Material provided:
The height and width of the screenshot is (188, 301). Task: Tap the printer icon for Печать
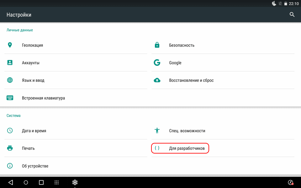pyautogui.click(x=10, y=148)
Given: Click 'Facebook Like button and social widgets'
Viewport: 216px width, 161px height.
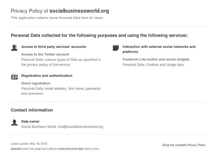Looking at the screenshot, I should tap(156, 59).
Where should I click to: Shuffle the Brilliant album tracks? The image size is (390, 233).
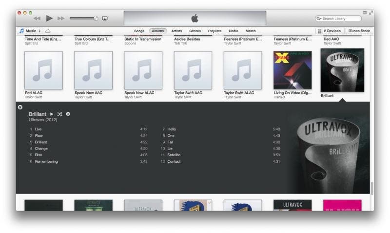(59, 114)
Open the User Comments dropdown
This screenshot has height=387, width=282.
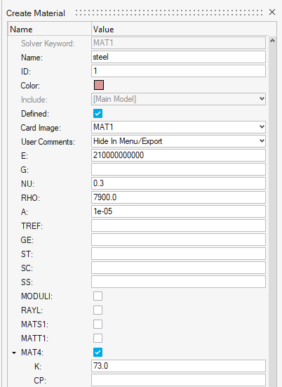[262, 141]
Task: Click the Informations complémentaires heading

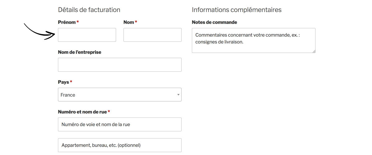Action: pyautogui.click(x=237, y=10)
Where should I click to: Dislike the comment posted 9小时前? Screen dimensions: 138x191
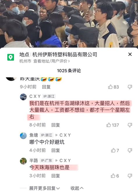point(130,87)
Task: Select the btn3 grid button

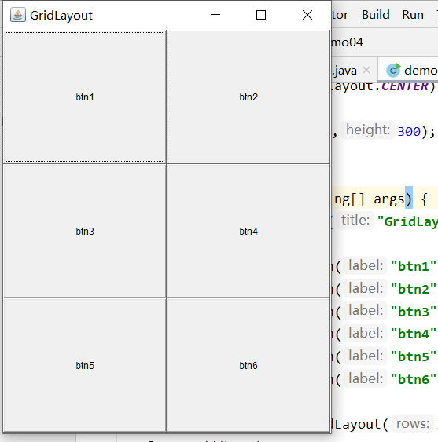Action: pyautogui.click(x=85, y=231)
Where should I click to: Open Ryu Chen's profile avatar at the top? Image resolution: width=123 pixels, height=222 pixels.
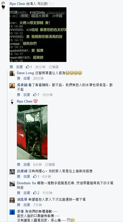click(3, 5)
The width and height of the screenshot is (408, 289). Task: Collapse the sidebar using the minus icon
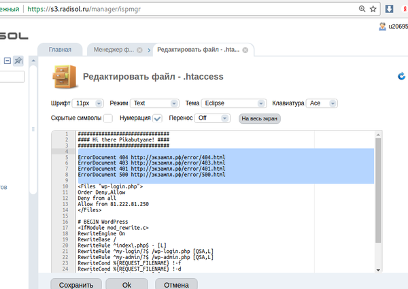(x=7, y=61)
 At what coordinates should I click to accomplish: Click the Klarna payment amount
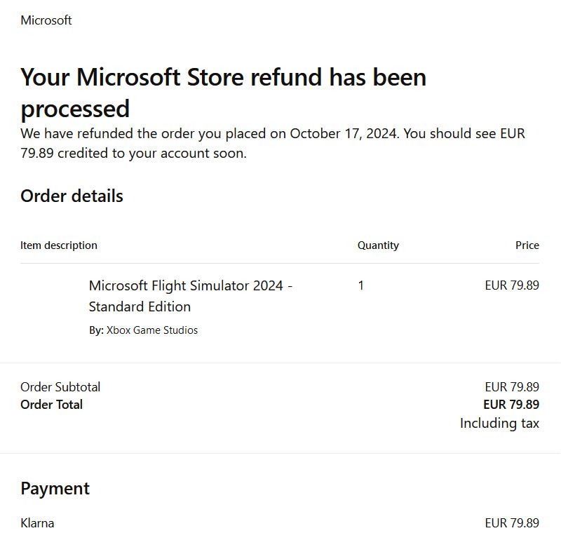click(x=512, y=523)
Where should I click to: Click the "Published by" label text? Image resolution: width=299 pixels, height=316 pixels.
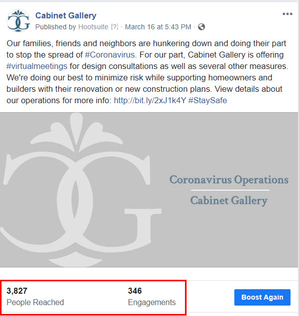tap(56, 27)
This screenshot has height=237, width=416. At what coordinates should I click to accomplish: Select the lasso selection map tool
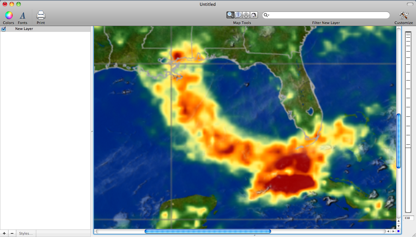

Exercise description: Reproduce the records exactly, images excluded.

Solution for this problem:
The height and width of the screenshot is (188, 301). Task: Tap the printer icon for Печать
pyautogui.click(x=10, y=148)
Given: Click 'Facebook Like button and social widgets'
Viewport: 216px width, 161px height.
Looking at the screenshot, I should tap(156, 59).
Where should I click to: Shuffle the Brilliant album tracks? The image size is (390, 233).
(59, 114)
Open the User Comments dropdown
This screenshot has height=387, width=282.
[262, 141]
Task: Click the Informations complémentaires heading

Action: pyautogui.click(x=237, y=10)
Where should I click to: Dislike the comment posted 9小时前? Screen dimensions: 138x191
point(130,87)
Task: Select the btn3 grid button

Action: pyautogui.click(x=85, y=231)
Where should I click to: Open Ryu Chen's profile avatar at the top? Image resolution: width=123 pixels, height=222 pixels.
click(3, 5)
The width and height of the screenshot is (408, 289). Task: Collapse the sidebar using the minus icon
(x=7, y=61)
 At what coordinates should I click to accomplish: Click the Klarna payment amount
click(x=512, y=523)
Where should I click to: Click the "Published by" label text? Image resolution: width=299 pixels, height=316 pixels.
tap(56, 27)
This screenshot has height=237, width=416. At what coordinates should I click to accomplish: Select the lasso selection map tool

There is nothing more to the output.